本当に泣き虫で、僕の為に何かしてくれようと一生懸命頑張る。
可愛い人だ。

「そもそも、失敗は成功の元と言うし……僕らの調剤だってそうだ。いまだに、僕は失敗して、爆発させる事もあるんだから」

「………旦那様も、お薬……爆発させちゃうの?」

「ああ。特に今の薬の実験なんて、最初から手こずっているくらいだ。一日に何度爆発させた事か……」

「………」

ベルルが大きな瞳を丸くさせ、小首をかしげて不思議そうに僕を見上げている。口元で手を丸くしたまま。
可愛い。

「だ、だから……その、あまり気にしなくて良いんだそのような失敗くらい」

「でも私……何で失敗しちゃったか分からないのよ? これじゃあ、また同じ事をしてしまうわ。私、このままずっとクルミのクッキー、作れないんじゃないかしらっ。そしたら……旦那様に食べてもらえないわ……っ。

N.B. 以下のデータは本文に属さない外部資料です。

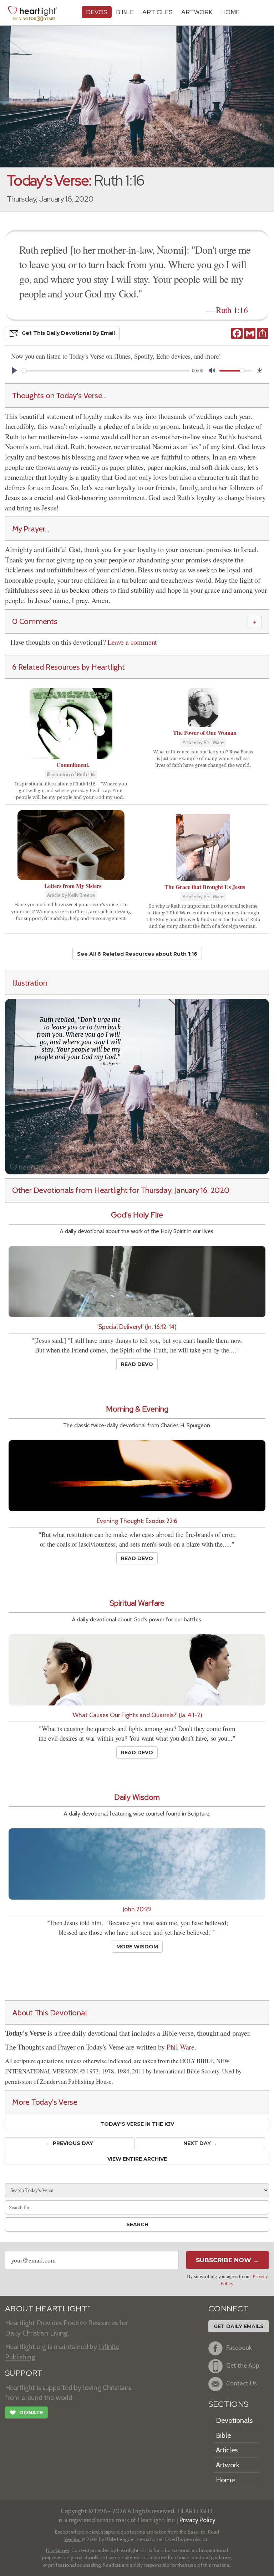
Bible (125, 12)
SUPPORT (23, 2373)
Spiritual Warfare (137, 1603)
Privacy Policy (197, 2520)
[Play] (14, 370)
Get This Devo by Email (68, 333)
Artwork (197, 12)
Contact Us (241, 2383)
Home (225, 2480)
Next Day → (200, 2143)
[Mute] (212, 370)
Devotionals (234, 2420)
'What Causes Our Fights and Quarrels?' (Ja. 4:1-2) (137, 1715)
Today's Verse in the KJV (137, 2124)
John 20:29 (137, 1909)
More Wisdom (137, 1946)
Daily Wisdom (137, 1797)
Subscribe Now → (227, 2260)
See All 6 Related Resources (137, 954)
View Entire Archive (137, 2159)
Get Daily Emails (239, 2326)
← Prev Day (69, 2143)
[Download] (259, 370)
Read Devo (137, 1364)
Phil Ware (180, 2047)
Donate (26, 2412)
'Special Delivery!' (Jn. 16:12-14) (137, 1326)
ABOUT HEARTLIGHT (47, 2309)
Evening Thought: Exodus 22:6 (137, 1521)
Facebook (239, 2347)
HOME (230, 12)
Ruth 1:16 (232, 310)
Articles (157, 12)
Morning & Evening (137, 1409)
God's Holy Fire (137, 1215)
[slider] (105, 370)
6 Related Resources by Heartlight (68, 667)
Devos (96, 12)
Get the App (242, 2365)
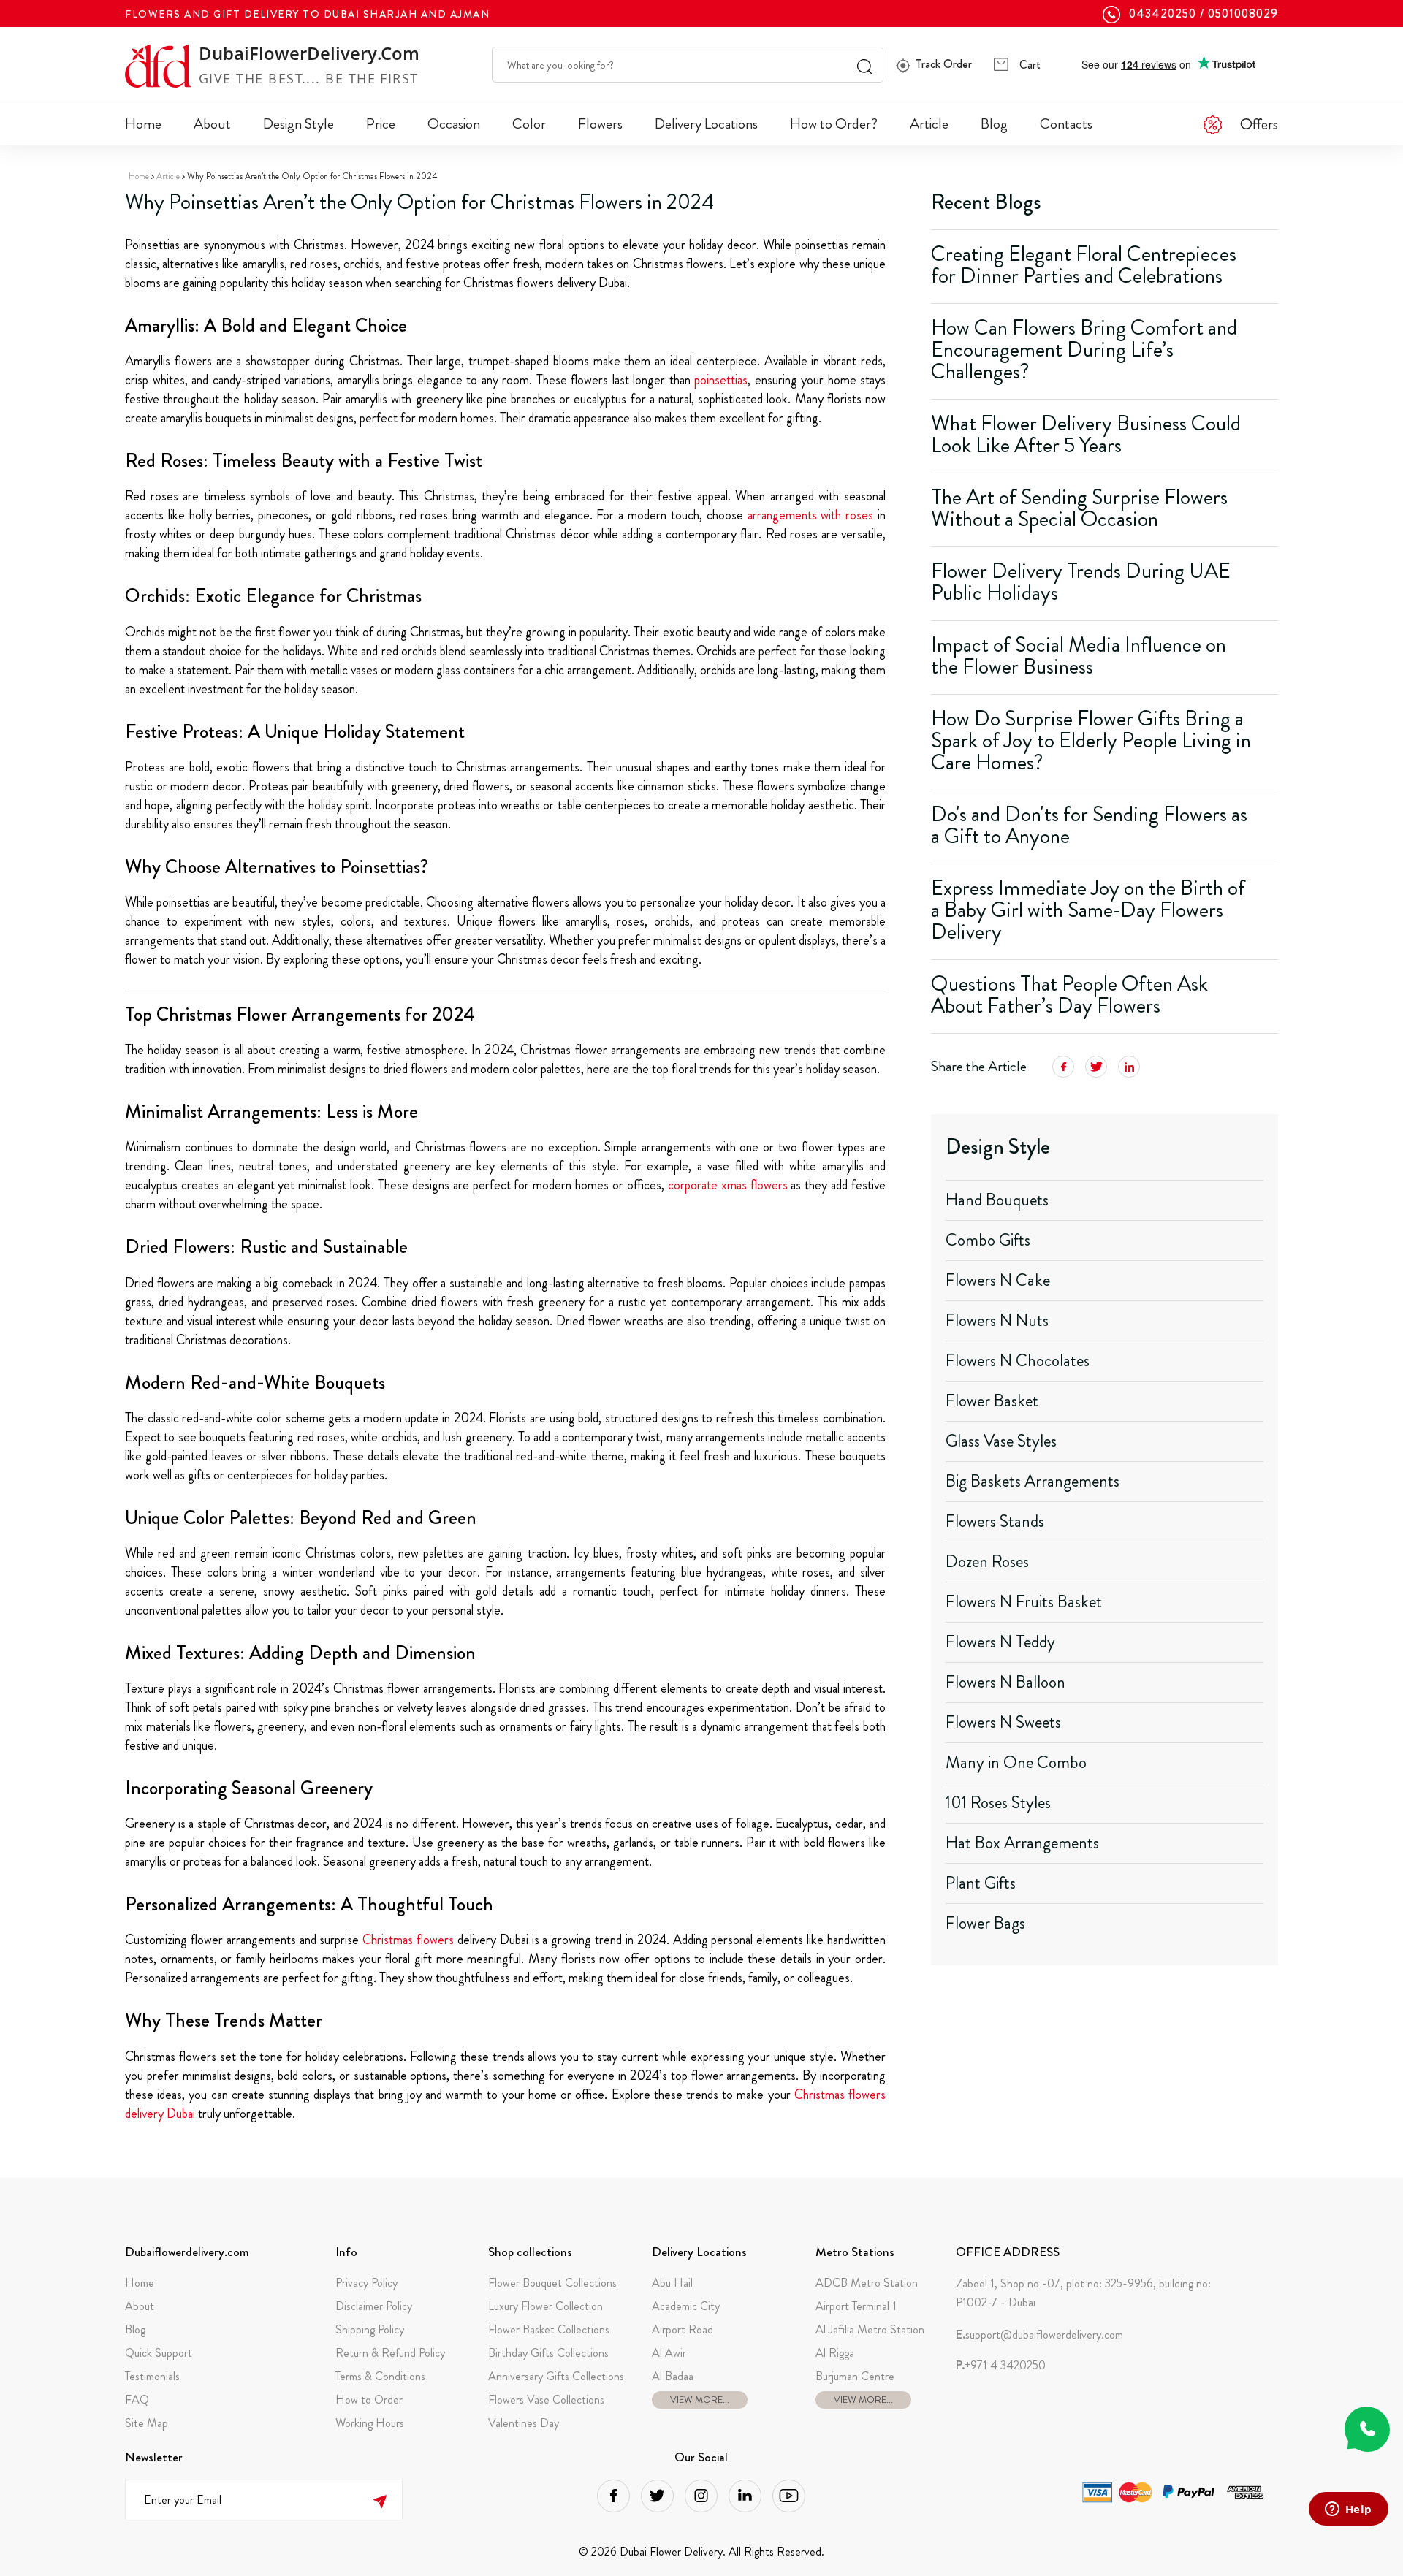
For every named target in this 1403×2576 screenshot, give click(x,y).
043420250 (1162, 14)
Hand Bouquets (997, 1200)
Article (929, 123)
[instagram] (701, 2496)
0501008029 (1243, 14)
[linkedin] (745, 2496)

旦那様の奥さん失格よ!!」

「まさかそんな……大げさな」

僕は、とりあえずベルルに着替える様に言った。
まだ普段着のドレスのままだったからだ。

ベルルは言われるままに、肩を落としたままクローゼットのある部屋に向かったが、その時、彼女の背中からコロンと落ちるものあり。

「……??」

僕はそれをすぐに摘んでみた所、なんと妖精である。
よく中庭で見かける、細長いアスパラガスみたいな妖精だ。

しかも何かクルミを腕に抱えている。

「………なんで妖精がクルミなんかを……」

僕は瞳を細めつつ、その妖精をマジマジと見つめた。
うちの庭の妖精たちは、普段あまり人前に出てこないし庭の主である僕に悪戯ばかりするし、ちょっととんでもない奴らだが、ベルルが庭に行く様になって表に堂々と出てくる様になった。

このアスパラ妖精もそうだ。
僕に捕まっても騒ぐどころではなくクルミを舐めている。

「おい………まさかベルルがクッキーを焼くのを失敗したのは、お前が何かしたからじゃないだろうな……?」

何となーく、そう思って聞いてみたが、妖精は間抜けな面でクルミを舐めながら、「あー?」という感じだ。

妖精は悪戯好きだ。
しかし妖精の申し子であるベルルに対し、何かしでかすとも思えないが、逆にかまって欲しくて悪戯すると言う事もあるかもしれない。

「旦那様……どうかしたの?」

ベルルがクリーム色の絹のネグリジェを着て、再び戻って来た。

「ああ、妖精が君の背中から……」

僕は摘んでいた妖精を彼女の前に差し出そうとしたら、すでに妖精は僕の手から逃れ、姿を隠してしまっていた。